Nul ne le contestera, Pierre Kosciusko-Morizet, l'une des icônes du nouvel entrepreneuriat français, n'a pas usurpé sa réputation. En vendant son groupe de vente en ligne PriceMinister au japonais Rakuten pour 200 millions d'euros, il réalise une formidable opération. Et chacun attend désormais ce que ce créateur d'affaires hors pair, nanti d'un tel pécule, va trouver pour rebondir. Mais au-delà de son sort personnel - il restera le patron de PriceMinister pendant cinq ans -, c'est une autre vision de l'entrepreneuriat que symbolise ce retrait capitalistique. Il est frappant de constater qu'avant « PKM », d'autres jeunes chefs d'entreprise français aussi respectés que lui ont accompli le même mouvement stratégique, celui de vendre leur société au moment où celle-ci avait atteint une première étape de maturité en termes de chiffre d'affaires et de valorisation. Il est tout aussi frappant de voir que, à aucun moment, ces jeunes patrons ne prennent le risque des étapes suivantes, dans le but ultime de faire de leur entreprise un groupe, si possible « mondialisable ».

Alors pourquoi ? On pourrait rapidement en déduire que cette nouvelle vague d'entrepreneurs n'est pas faite du même bois que ses glorieux aînés, ceux de l'âge classique des bâtisseurs qui a vu des Antoine Riboud, Francis Bouygues, Bernard Arnault ou François Pinault s'atteler à bâtir des empires en partant de modestes PME. On pourrait aussi considérer cet état de fait comme une métaphore de notre époque, celle de l'argent facile, vite gagné grâce à l'omniprésence des marchés, mais désormais rétive à toute action qui s'inscrit dans la durée.

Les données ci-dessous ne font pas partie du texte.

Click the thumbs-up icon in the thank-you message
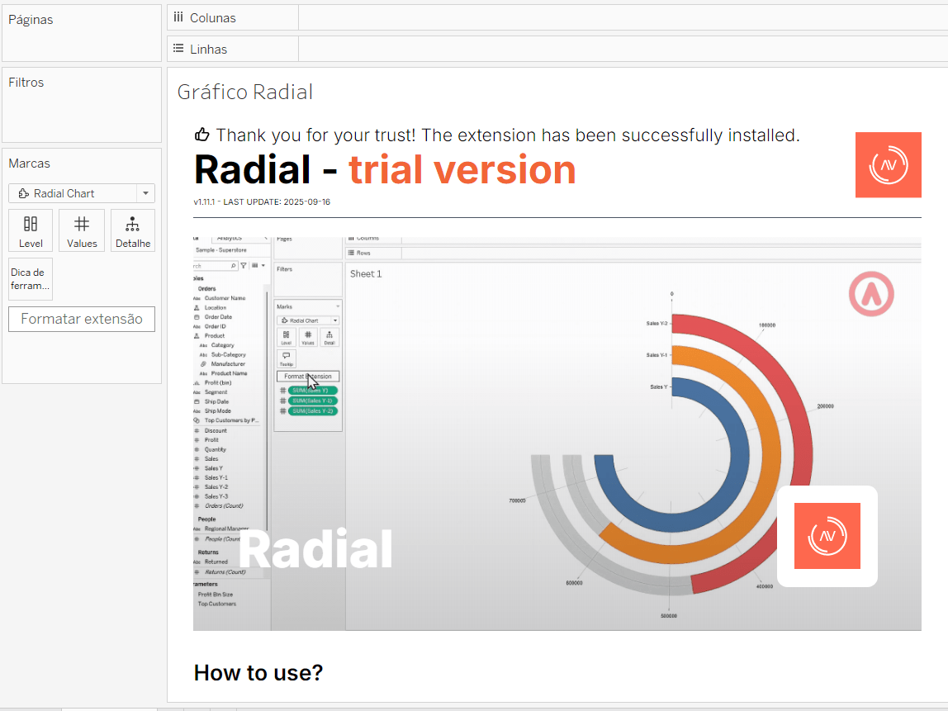 click(x=202, y=135)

Une autre lecture est de dire que derrière l'apparent phénomène générationnel se cache en réalité un changement radical de système que l'on pourrait résumer en une question : Pierre Kosciusko-Morizet pouvait-il faire autrement que vendre ? Quelle chance avait-il de faire grandir son entreprise alors qu'il est implanté sur un marché de 60 millions de consommateurs, autant dire rien à l'échelle planétaire ? Et quel outil, dans notre système financier actuel, lui aurait-il permis de trouver les moyens financiers de long terme l'autorisant à mener à bien une internationalisation ? Le grand changement est que seuls les entrepreneurs situés dans des bassins de consommation de grande amplitude, comme les Etats-Unis ou la Chine, ont aujourd'hui la chance d'atteindre rapidement la taille critique. C'est l'effet paradoxal de la mondialisation : celui d'enlever quasiment toute chance à l'entrepreneur d'un pays faiblement peuplé… de se mondialiser.